Eight elephants have died due to train hits

Incidents took place in 2016-21 on the Kanjikode-Madukkarai stretch

April 11, 2021 12:45 am | Updated 12:45 am IST - COIMBATORE

Palakkad, Kerala, 04/11/2017. An wild elephant entering railway track at Kanjikode-Walayar stretch in Palakkad. This stretch is highly sensitized as being the main place where a large number of elephant crossings take place. With wild elephants continuing crop raid on a massive scale in Malampuzha-Walayar region and posing severe threat to normal life, Forest Department has speeded up the process to implement a rail fencing project, replicating the model set by Karnataka’s Nagarhole National Park to mitigate human-wildlife conflict Photo: K. K. Mustafah.

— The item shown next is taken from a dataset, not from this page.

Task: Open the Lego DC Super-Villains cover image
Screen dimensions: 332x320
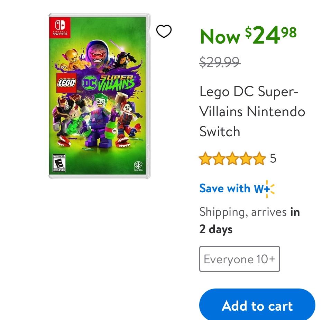Action: 100,95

Palakkad, Kerala, 04/11/2017. An wild elephant entering railway track at Kanjikode-Walayar stretch in Palakkad. This stretch is highly sensitized as being the main place where a large number of elephant crossings take place. With wild elephants continuing crop raid on a massive scale in Malampuzha-Walayar region and posing severe threat to normal life, Forest Department has speeded up the process to implement a rail fencing project, replicating the model set by Karnataka’s Nagarhole National Park to mitigate human-wildlife conflict Photo: K. K. Mustafah.

Eight elephants were killed after being hit by trains on the two railway lines, A and B, between Kanjikode and Madukkarai from 2016 to 2021, according to the Palakkad division of the Southern Railway.

In reply to a query under the Right to Information Act, the division said the A and B lines passed through the forest and seven of the eight elephant deaths were reported on the B line.

The division said there was no plan to shift the track on the B line, which passed through a dense forest. It furnished the reply to R. Pandiyaraja of Pavoorchatram, in Tenkasi district, in response to his application under the RTI Act.

According to the division, widening of cutting and cess were done at various places to create sufficient space for elephants to move away on seeing trains.

While ₹2.43 crore was spent on widening of cutting on the sides of the track from track location 513/500 to 519/400 B in 2017, a sum of ₹1.59 crore was awarded for widening of cutting on a 5-km stretch from track location 500 to 505 B in 2020. A tender for further widening of the cutting from track location 510 to 512/500 and 487 to 492 B at a cost of ₹3.1 crore is under finalisation, the division said.

Sign boards to warn loco pilots, clearance of vegetation on the sides of the track, speed restriction on vulnerable sections (65 kmph during daytime and 45 kmph during night), elephant ramps on high embankments, lights to ward off elephants in cuttings, installation of audio alarms in the form of honey bee buzzing and a WhatsApp group of Railways and Forest Department officials were among other the measures taken to avoid elephants being hit by trains, said the division.

“Suspension of traffic on the track on B line during the night and bringing the track on B line to the A line, which passes through considerably smaller patches of forest, are other solutions that can reduce such accidents,” added Mr. Pandiyaraja.